Il mio sguardo è prigioniero del disegno del tappeto. Devo dire qualcosa.

- Sorella, non so come ringraziarvi per tutta la vostra gentilezza e generosità. Non riesco a capire cosa mi sia capitato?! Questa notte...

- Io e mio figlio Yahyà eravamo seduti nel cortile, quando improvvisamente abbiamo sentito il rumore della frenata della jeep e subito dopo le voci concitate dei soldati, gli insulti e le botte. Quando se ne sono andati, abbiamo aperto la porta e vi abbiamo trovato svenuto nella pozza di fango.

Il mio sguardo pieno di tentazioni lascia frettolosamente il tappeto e si posa sul materasso a fiorellini dove è seduta la donna. Non ha la forza di salire sul suo corpo.

- Si, si era fatto tardi. Erano passati alcuni minuti dal coprifuoco. Io dovevo tornare a casa al piú presto. Vi ho recato disturbo... Ora devo andare.

La mano della donna nasconde uno dei fiori del materasso.

- Restate qui questa notte, domani troveremo una soluzione. Qui sarete al sicuro. Sono già passati una volta, non passeranno di nuovo. Credo che cercassero voi. Dicevano che c'è un ladro nella zona che si nasconde di casa in casa. Hanno messo sottosopra tutto il quartiere.

Il mio sguardo lascia la mano della donna che copre il fiorellino del materasso e con incredulità e paura va verso l'alto.

- Hanno detto un ladro?

Il colletto della sua camicia è chiuso.

- Per terrorizzarci e giustificare quello che stavano facendo, dovevano pur dire qualcosa!

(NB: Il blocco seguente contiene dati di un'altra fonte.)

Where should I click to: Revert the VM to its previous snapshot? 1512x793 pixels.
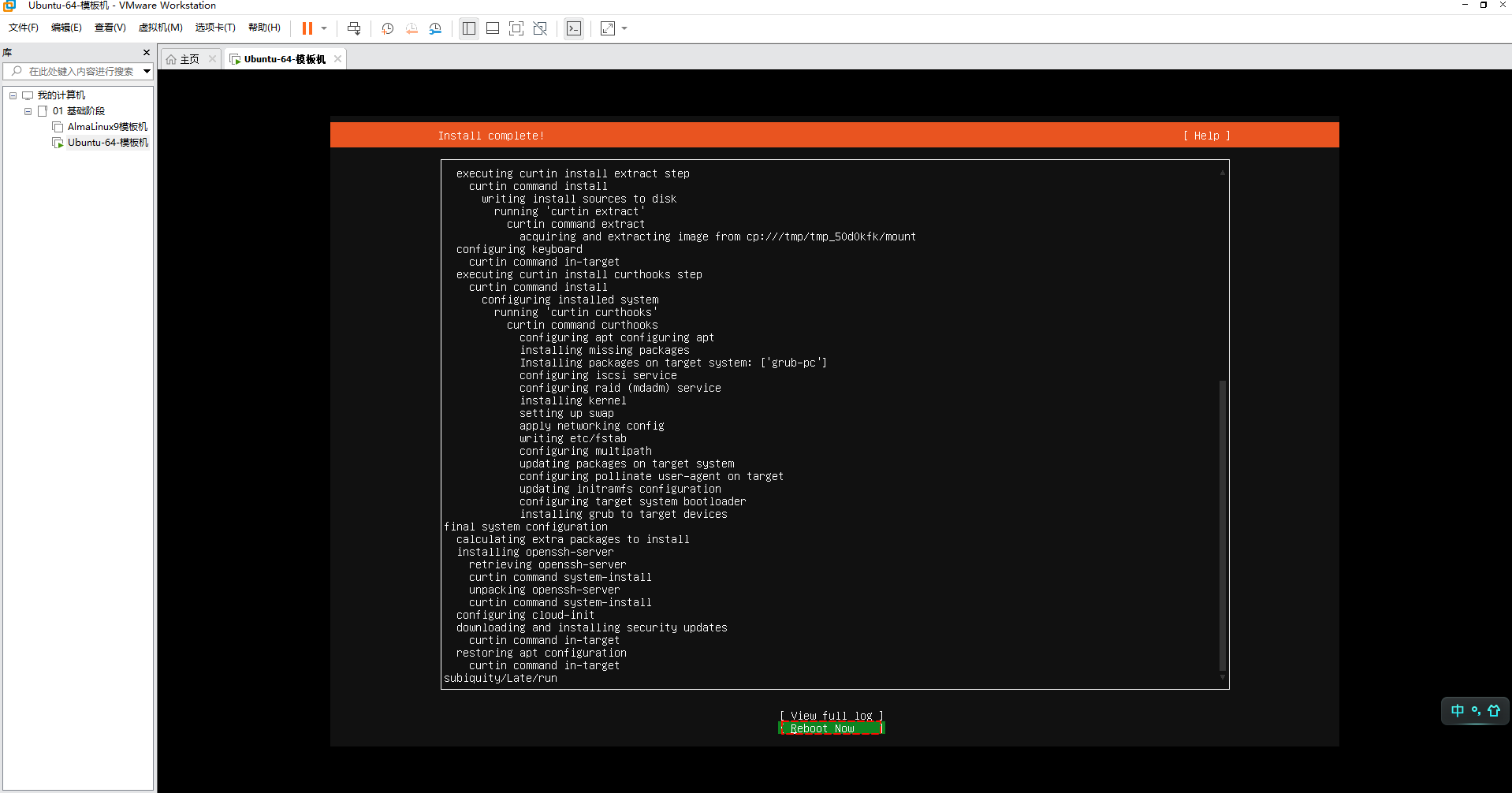412,28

Metà del suo viso è nascosto dalla mia ombra, e l'altra metà dai suoi capelli.

- Non so proprio perché mi hanno preso e pestato. Avevo dimenticato soltanto la parola d'ordine della notte.

La sua mano ha lasciato il fiore stropicciato del materasso. Ha scostato i capelli che coprivano metà del suo viso e li ha spostati dietro la nuca. Anch'io ho spostato la testa dal raggio della candela sopra il davanzale, per togliere la mia ombra dall' altra metà del suo viso.

- Non sapere la parola d'ordine della notte e non avere la tessera del partito è già un reato.

- I miei documenti! La mia tessera universitaria!

Improvvisamente scatto in piedi e corro in fretta verso il bagno, frugando nelle tasche dei pantaloni e della camicia. Non c'è niente. Sconfortato, torno nella stanza. La donna, impassibile, è ancora seduta sul materasso. Io resto fermo sulla porta, angosciato.

- Devo andare.

- Senza documenti?

- I documenti li avranno gettati nel fango. Non credo che li abbiano portati con loro!

- Proprio ora volete andare a cercarli? Magari ci sono le ronde notturne.

Faccio qualche passo verso il materasso vicino al davanzale e in preda alla confusione urlo a me stesso:

- Mia madre!

La donna sembra non abbia sentito nulla.

- Vi porto qualcosa da mangiare.

Si alza. Prende la lampada e spezza il silenzio e il buio del corridoio.


Il mio corpo si scioglie come la candela sul davanzale e cade sul materasso.